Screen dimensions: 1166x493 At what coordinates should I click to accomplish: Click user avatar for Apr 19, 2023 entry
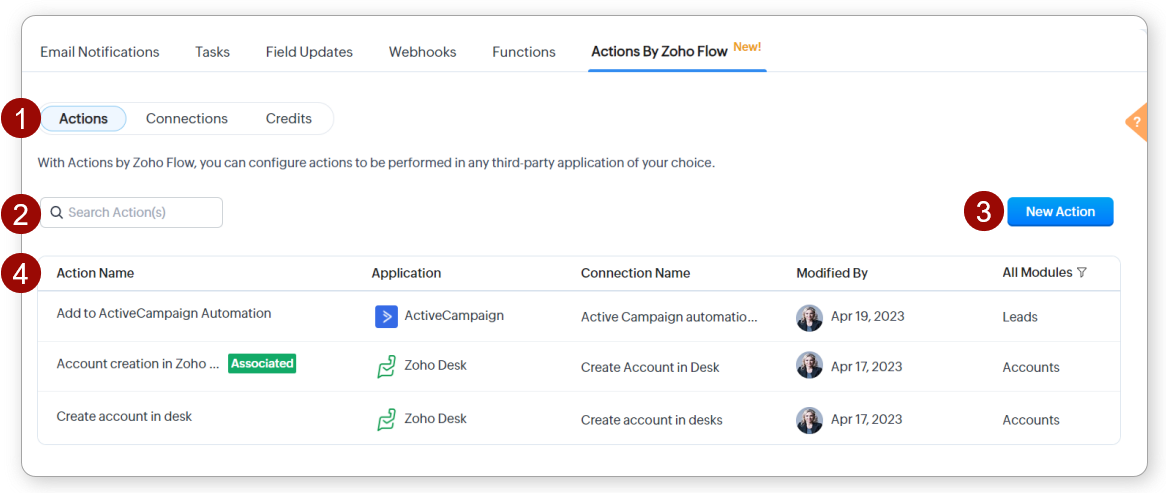(809, 317)
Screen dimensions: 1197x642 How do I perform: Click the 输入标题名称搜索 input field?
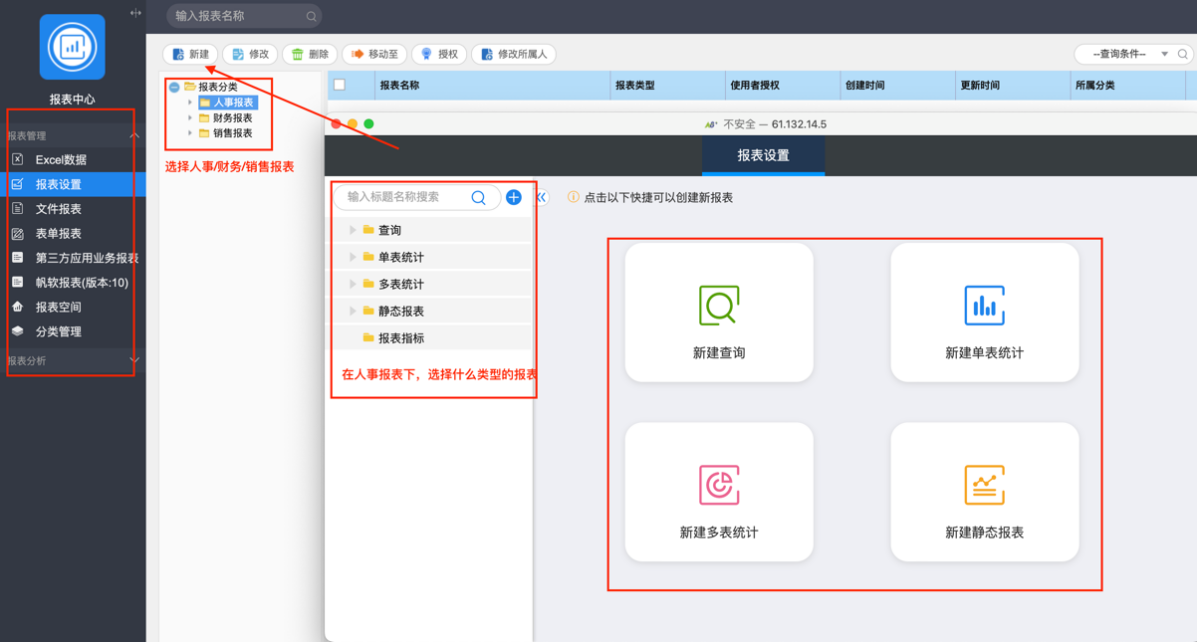[x=405, y=198]
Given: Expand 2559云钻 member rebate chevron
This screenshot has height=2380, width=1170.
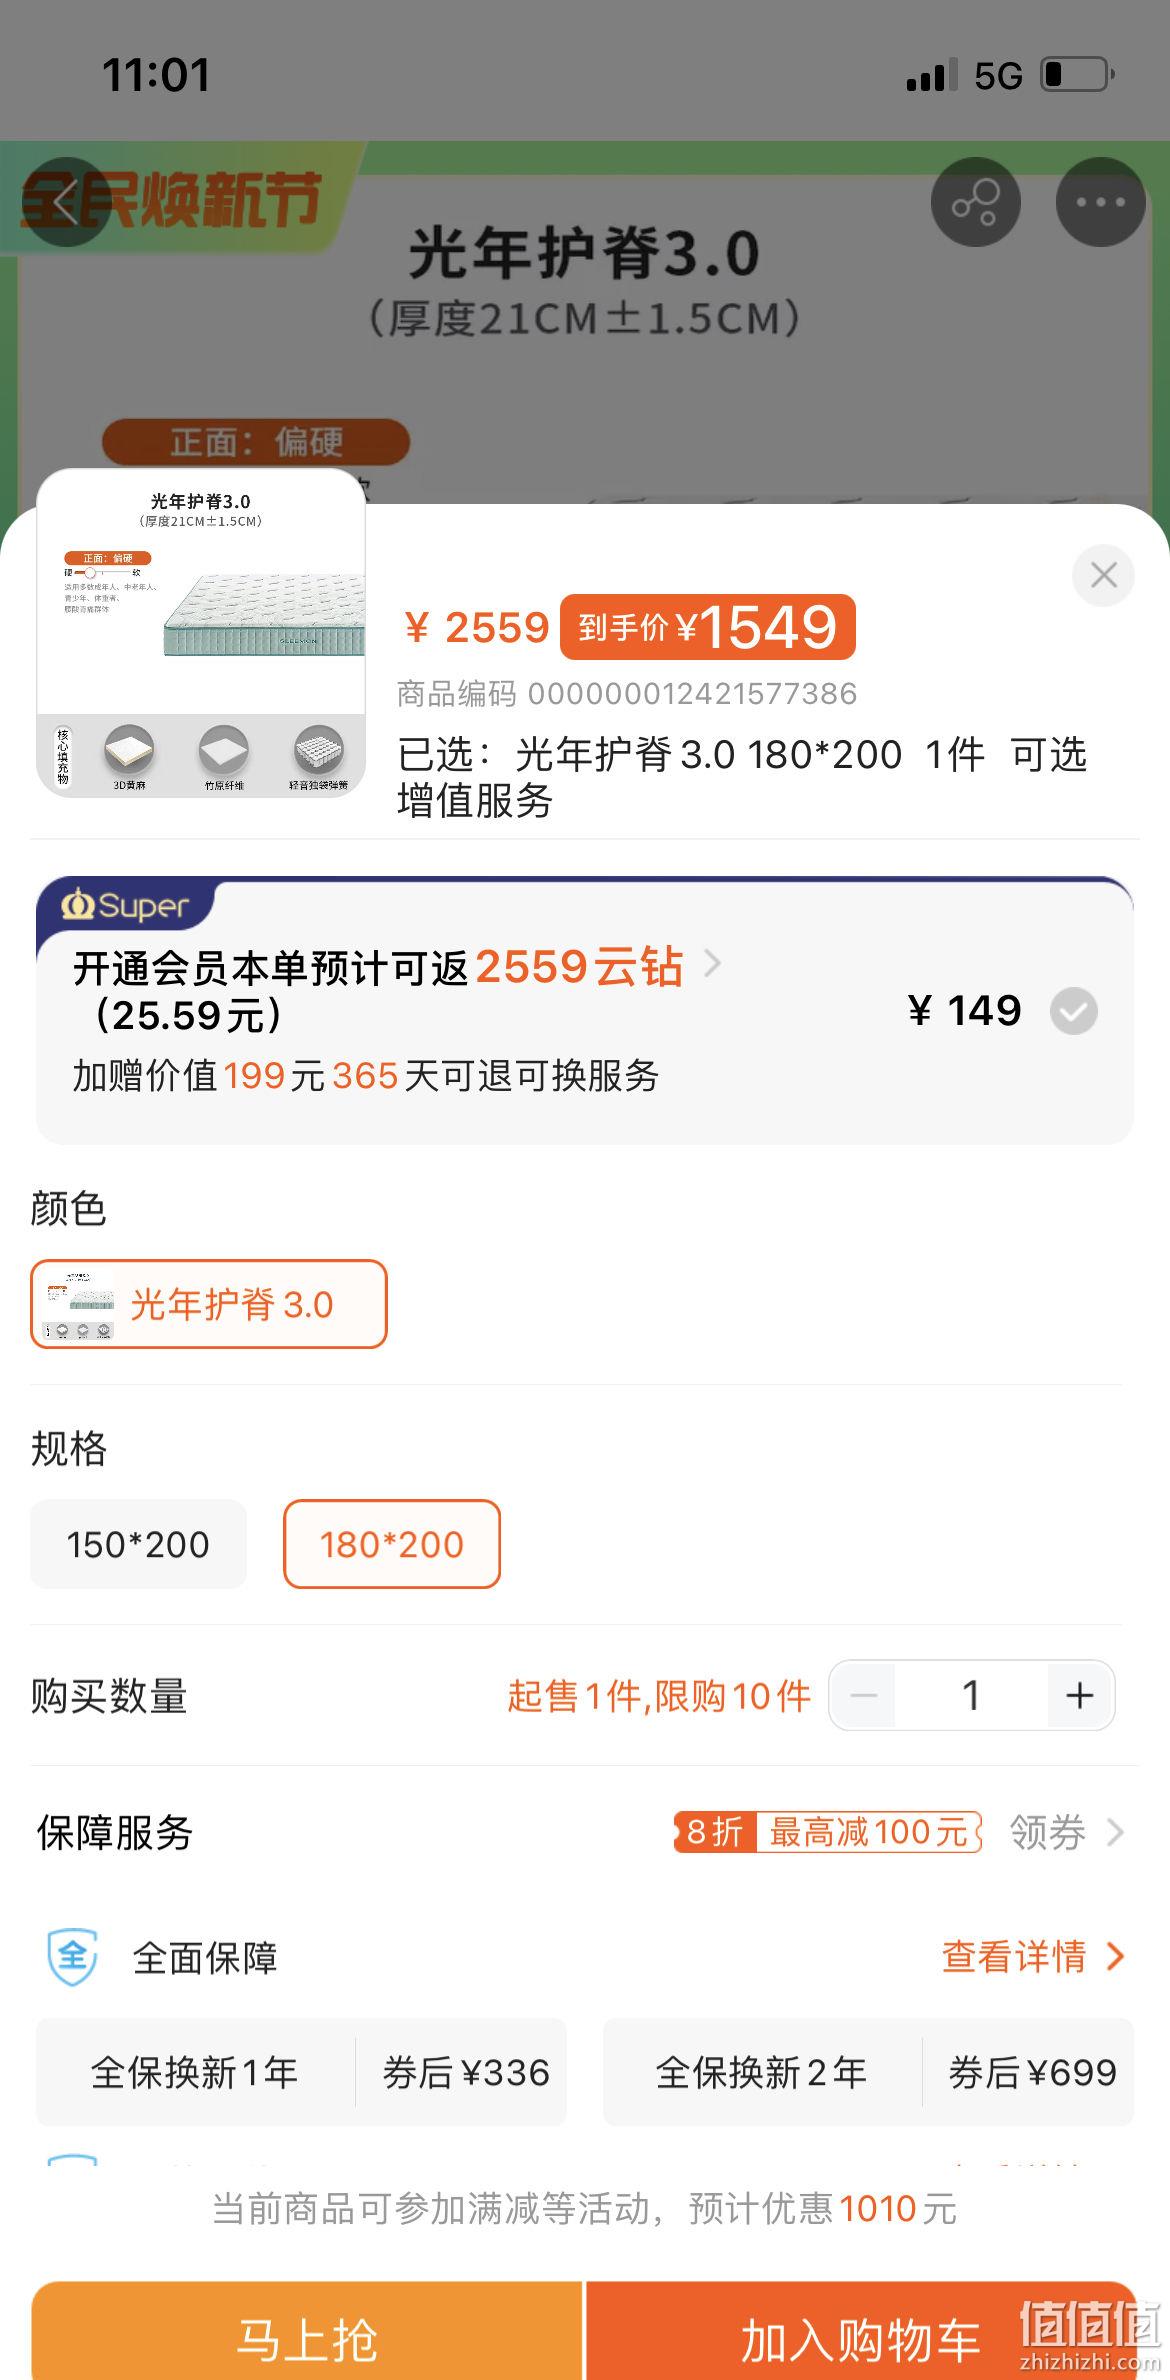Looking at the screenshot, I should (x=712, y=964).
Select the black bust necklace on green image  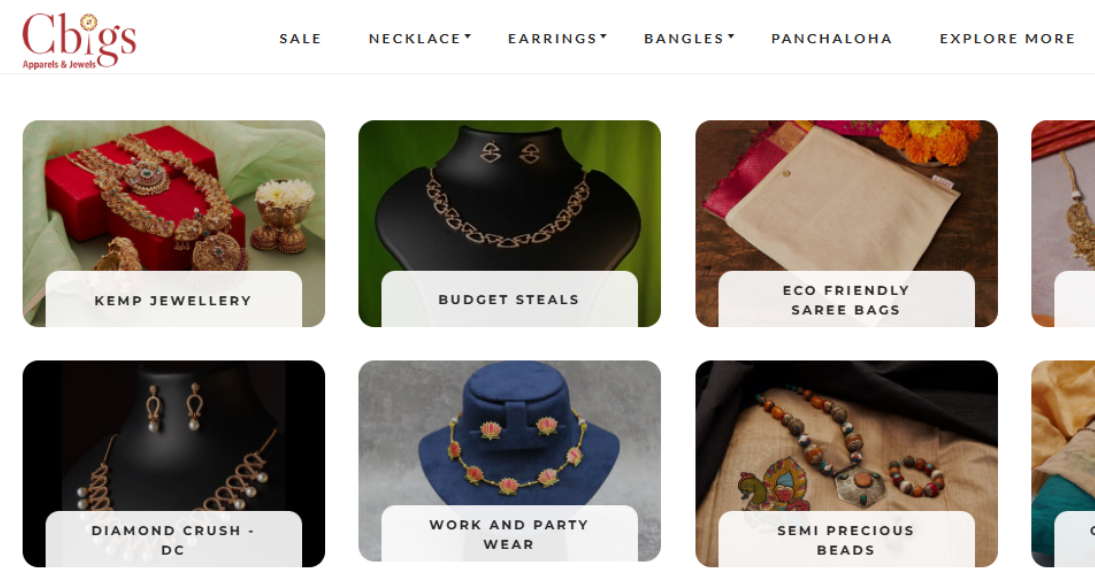point(509,196)
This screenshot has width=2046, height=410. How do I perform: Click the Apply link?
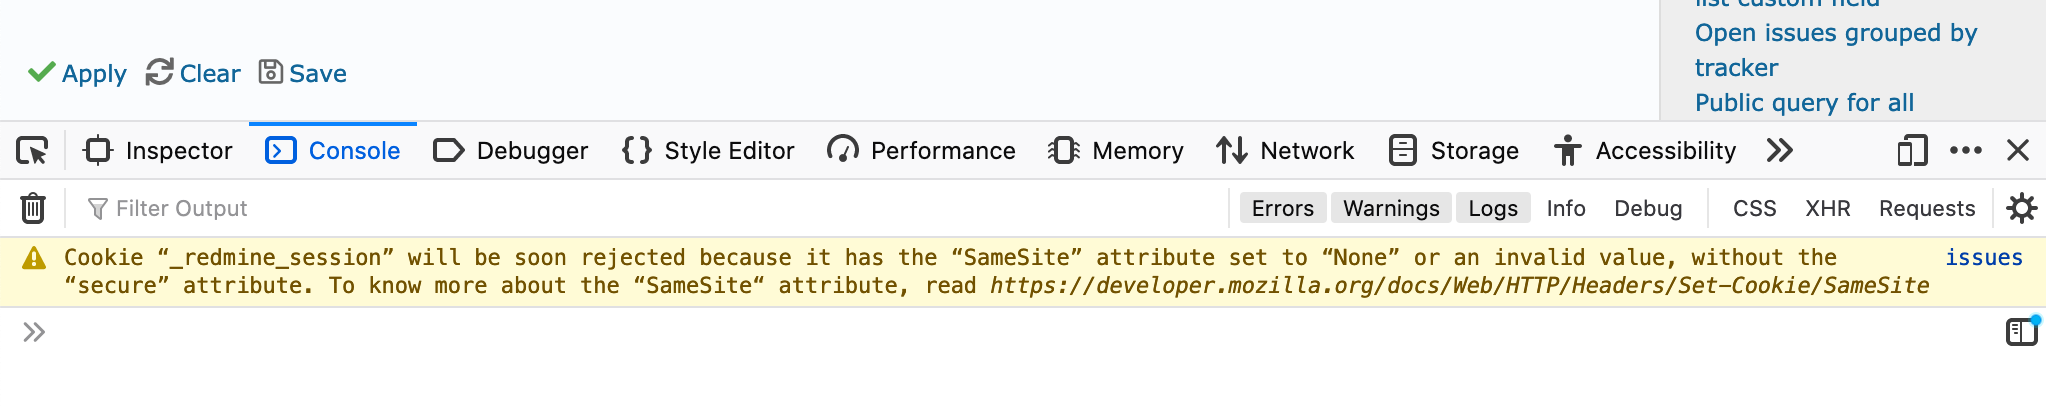click(77, 73)
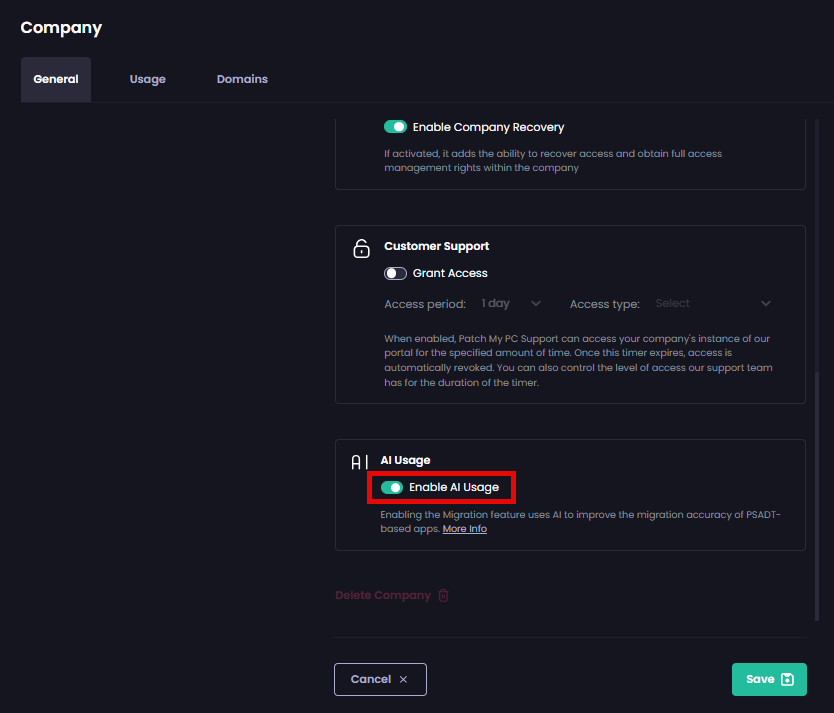
Task: Click the save disk icon inside Save button
Action: point(785,679)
++++++
Task description
Copy exactly the lines from the first line of the records above through the line with "Given: Expand 2559云钻 member rebate chevron", both included, and nothing else. Pictures stay out.

Response box
Screen dimensions: 1166x493 At what coordinates should I click to accomplish: Click user avatar for Apr 19, 2023 entry
(809, 317)
Screen dimensions: 1197x642 How do I perform: Click the 输入标题名称搜索 input field?
[x=405, y=198]
Given: Expand 2559云钻 member rebate chevron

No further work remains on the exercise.